課題
以下のエントリのうち、「Click the 36500.0 price axis label」を含む行から始まり「[1861, 126]」を含む行で終わる部分を、両端の行も含めて一字一句そのまま返しなさい。画像は答えに含めないこと。

入力データ
....

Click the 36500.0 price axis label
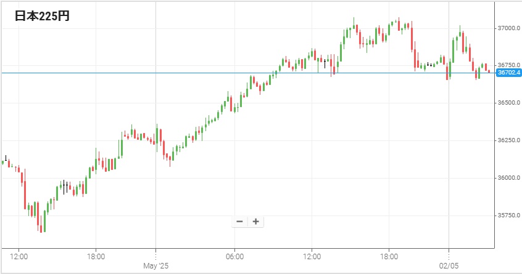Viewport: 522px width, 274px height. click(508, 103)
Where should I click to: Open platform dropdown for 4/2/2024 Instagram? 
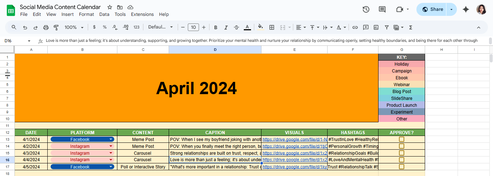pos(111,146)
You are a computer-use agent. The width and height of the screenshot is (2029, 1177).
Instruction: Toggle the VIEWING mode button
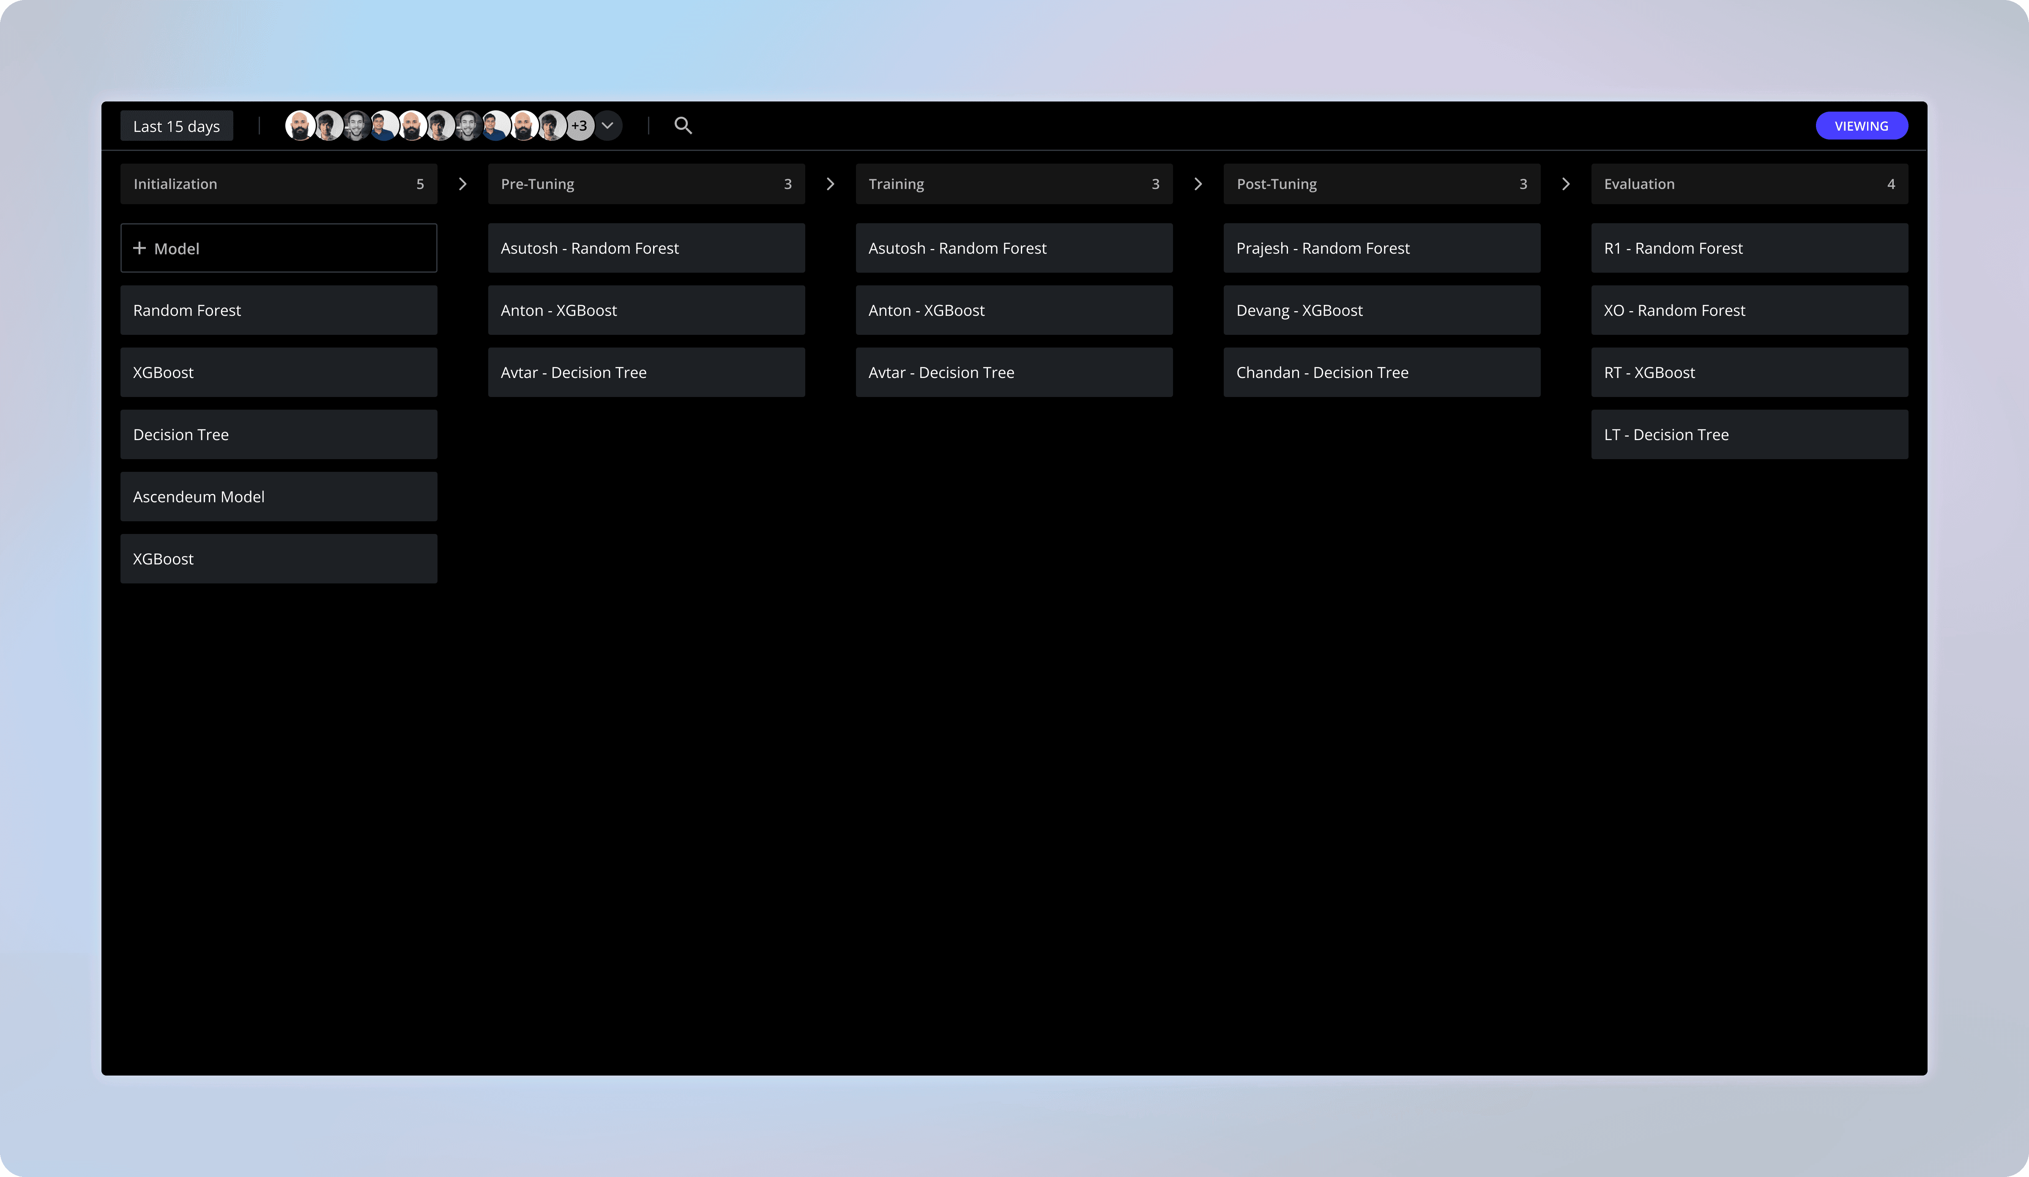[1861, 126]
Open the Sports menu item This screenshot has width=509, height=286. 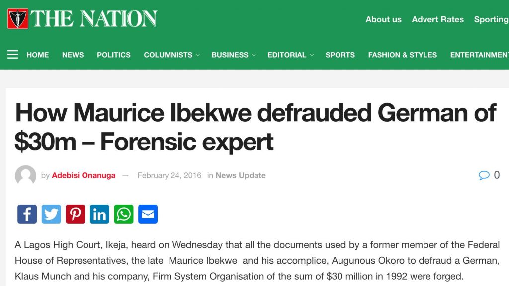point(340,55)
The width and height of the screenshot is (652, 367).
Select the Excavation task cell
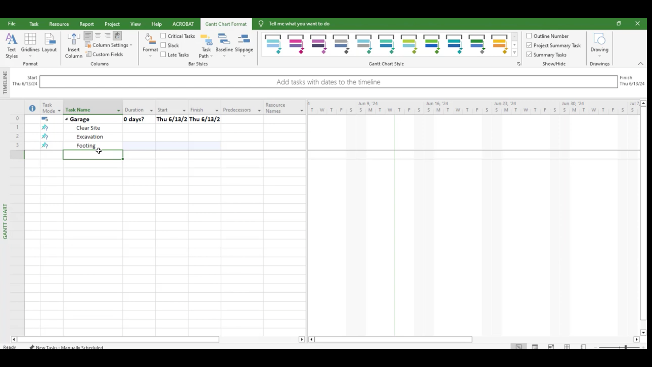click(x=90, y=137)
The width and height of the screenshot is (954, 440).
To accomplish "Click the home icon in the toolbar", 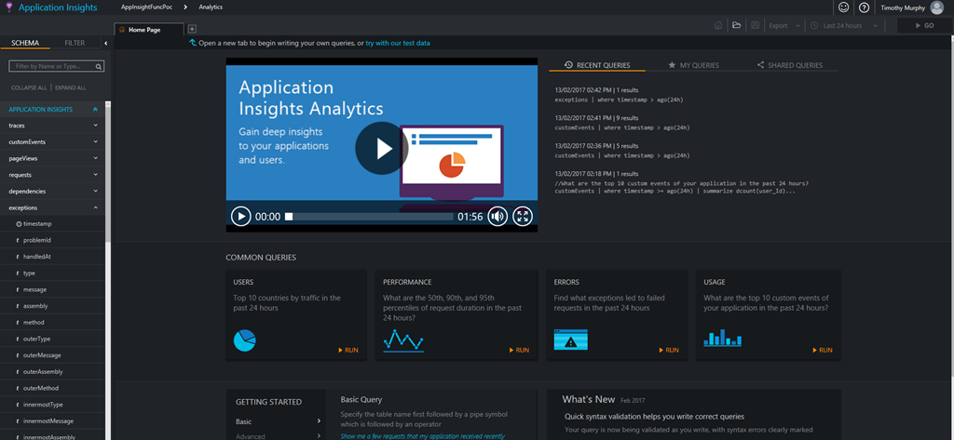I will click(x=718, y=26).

....

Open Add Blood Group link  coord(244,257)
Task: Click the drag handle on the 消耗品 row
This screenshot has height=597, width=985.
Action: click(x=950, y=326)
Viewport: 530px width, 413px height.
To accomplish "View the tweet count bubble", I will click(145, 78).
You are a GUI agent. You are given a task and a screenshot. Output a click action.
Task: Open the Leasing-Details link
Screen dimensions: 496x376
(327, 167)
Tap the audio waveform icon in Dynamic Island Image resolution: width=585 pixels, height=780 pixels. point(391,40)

....

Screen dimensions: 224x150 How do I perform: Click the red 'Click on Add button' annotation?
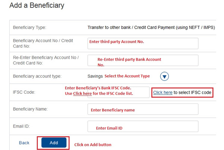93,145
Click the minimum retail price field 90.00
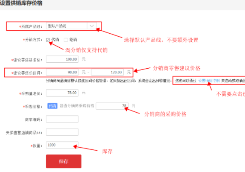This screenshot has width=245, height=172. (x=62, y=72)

....

解答
Click the 36500.0 price axis label
Viewport: 522px width, 274px height. click(508, 103)
Where should I click to: Open platform dropdown for 4/2/2024 Instagram? 
pos(111,146)
You are a computer-use agent. The width and height of the screenshot is (2029, 1177).
Instruction: Toggle the VIEWING mode button
[1861, 126]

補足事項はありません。